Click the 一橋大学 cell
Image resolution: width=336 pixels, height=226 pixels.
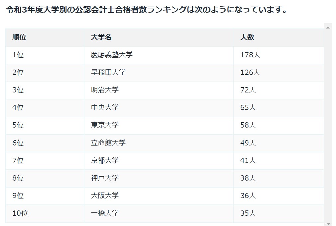159,214
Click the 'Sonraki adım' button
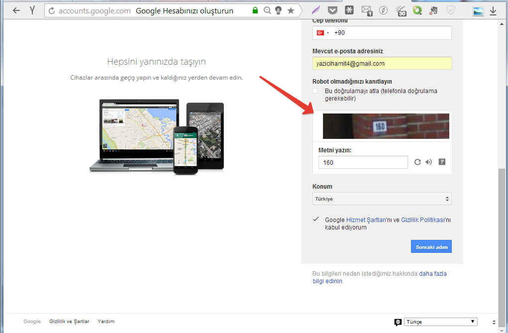 [x=431, y=247]
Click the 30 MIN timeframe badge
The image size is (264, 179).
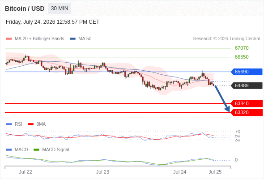point(60,9)
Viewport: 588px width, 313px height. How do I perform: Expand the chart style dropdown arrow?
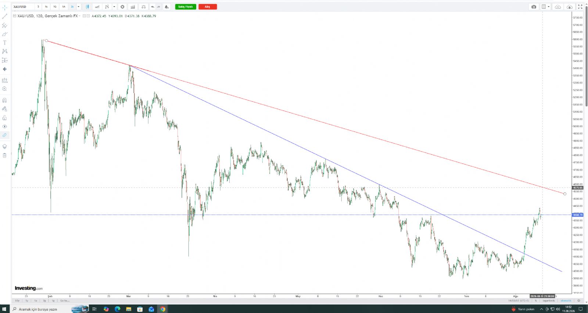(114, 7)
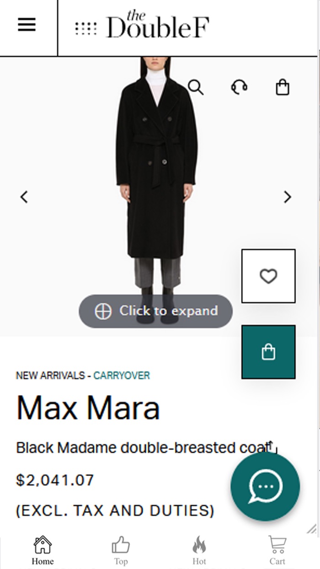Add to bag with teal button

coord(268,352)
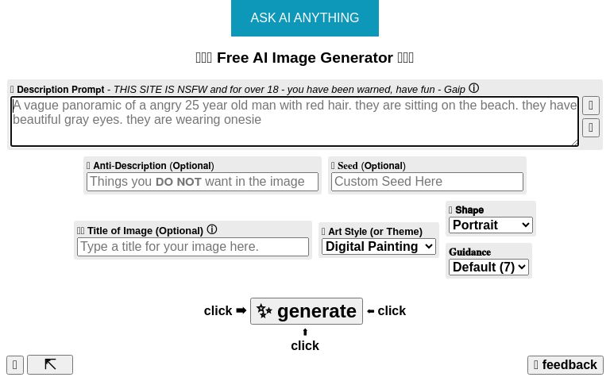This screenshot has height=381, width=610.
Task: Click the Free AI Image Generator heading
Action: coord(305,58)
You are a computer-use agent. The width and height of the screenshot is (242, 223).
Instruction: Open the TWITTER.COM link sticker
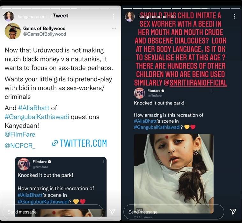tap(79, 144)
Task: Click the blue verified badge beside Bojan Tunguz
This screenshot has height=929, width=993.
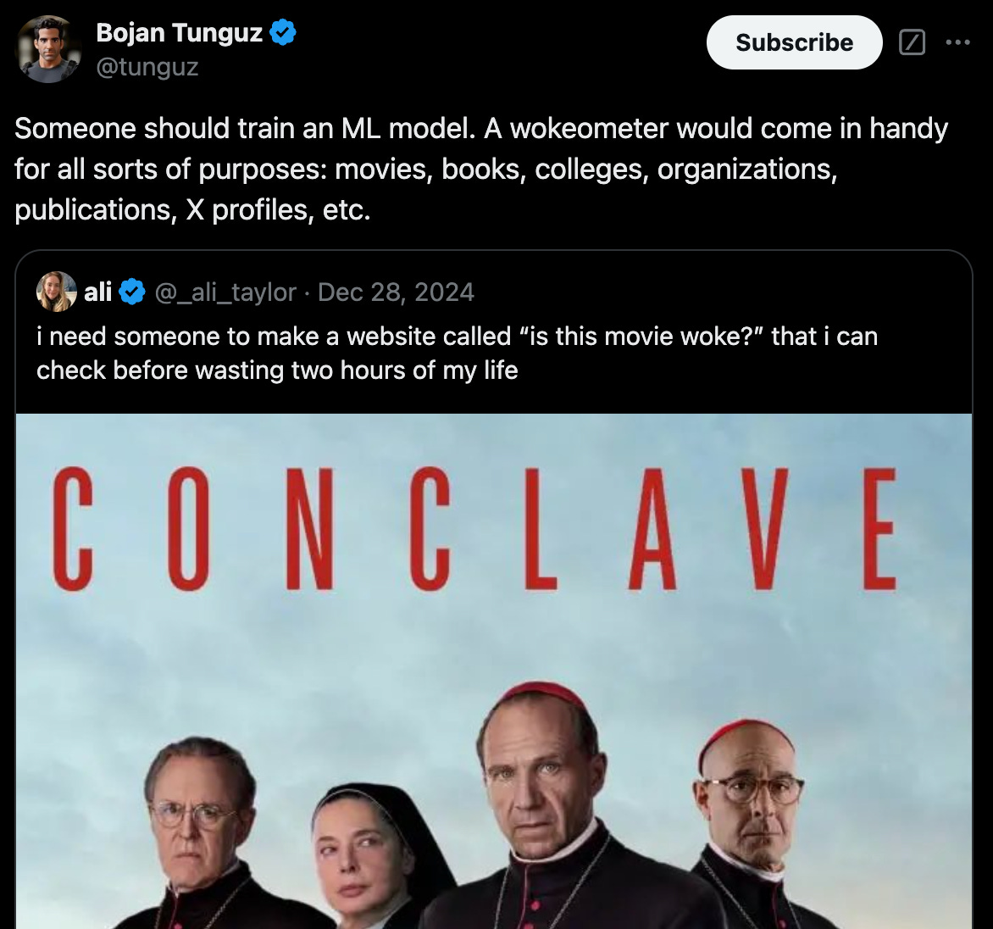Action: tap(283, 32)
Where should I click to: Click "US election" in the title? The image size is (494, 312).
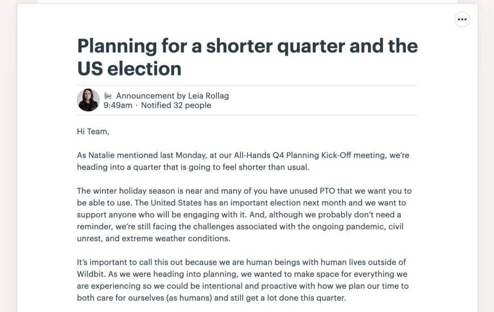coord(129,69)
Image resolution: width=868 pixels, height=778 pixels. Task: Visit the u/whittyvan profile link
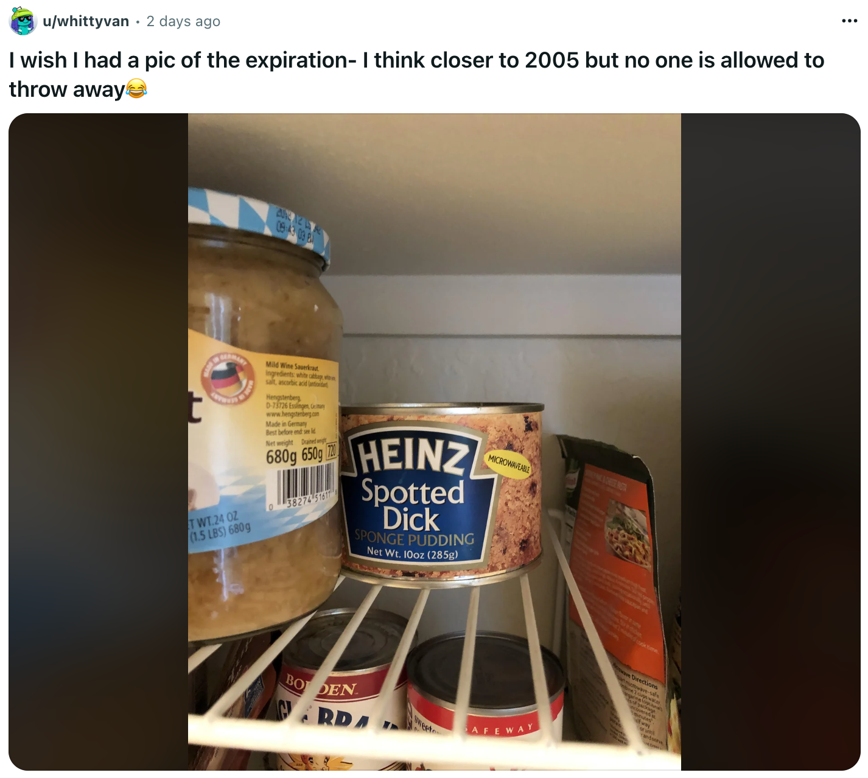tap(86, 21)

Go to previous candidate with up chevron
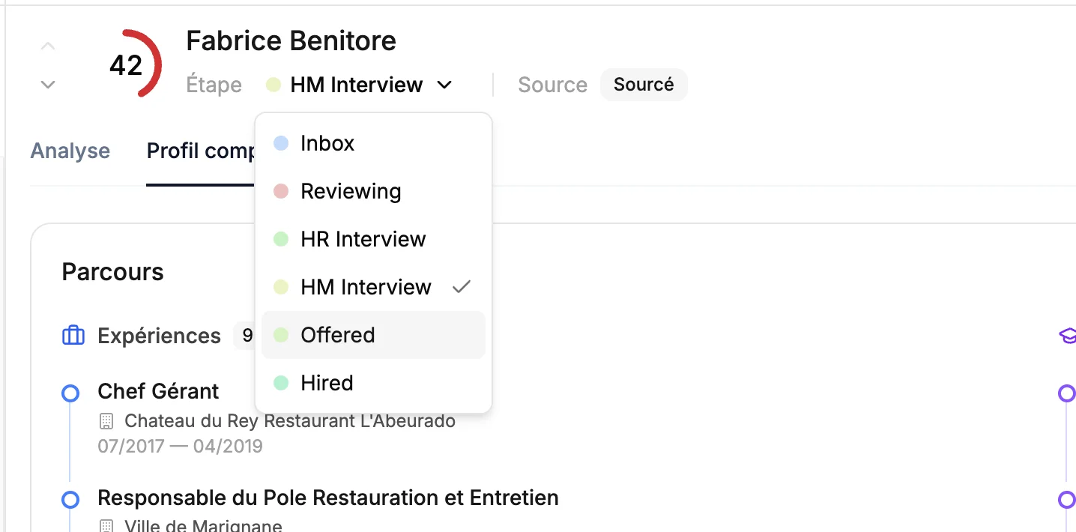point(48,46)
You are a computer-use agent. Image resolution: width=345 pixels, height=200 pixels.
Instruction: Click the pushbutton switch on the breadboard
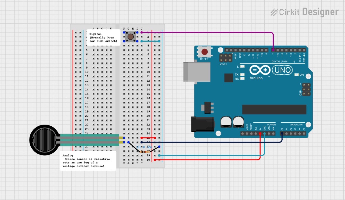[x=131, y=37]
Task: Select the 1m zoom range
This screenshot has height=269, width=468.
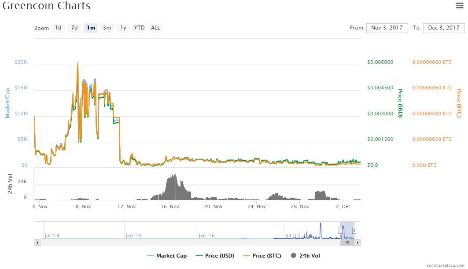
★ ★ ★ ★ ★
ACTION ITEM: All records above are to be repeated exactly, with the images left out.

REPLY:
Click the 一橋大学 cell
Image resolution: width=336 pixels, height=226 pixels.
159,214
Click the 'Sonraki adım' button
 [x=431, y=247]
Click the 30 MIN timeframe badge
The image size is (264, 179).
point(60,9)
Viewport: 588px width, 313px height. How do I perform: Expand the chart style dropdown arrow?
(114, 7)
Add to bag with teal button

coord(268,352)
This screenshot has height=381, width=610.
Task: Click the Free AI Image Generator heading
Action: coord(305,58)
You are a computer-use agent. The width and height of the screenshot is (242, 223).
Instruction: Open the TWITTER.COM link sticker
tap(79, 144)
Task: Click the blue verified badge beside Bojan Tunguz
This screenshot has height=929, width=993.
Action: tap(283, 32)
Where should I click to: Click "US election" in the title? The image size is (494, 312).
coord(129,69)
Image resolution: width=868 pixels, height=778 pixels. Task: Visit the u/whittyvan profile link
tap(86, 21)

Go to previous candidate with up chevron
point(48,46)
You are a computer-use agent. Image resolution: width=345 pixels, height=200 pixels.
Instruction: Click the pushbutton switch on the breadboard
[x=131, y=37]
Task: Select the 1m zoom range
This screenshot has height=269, width=468.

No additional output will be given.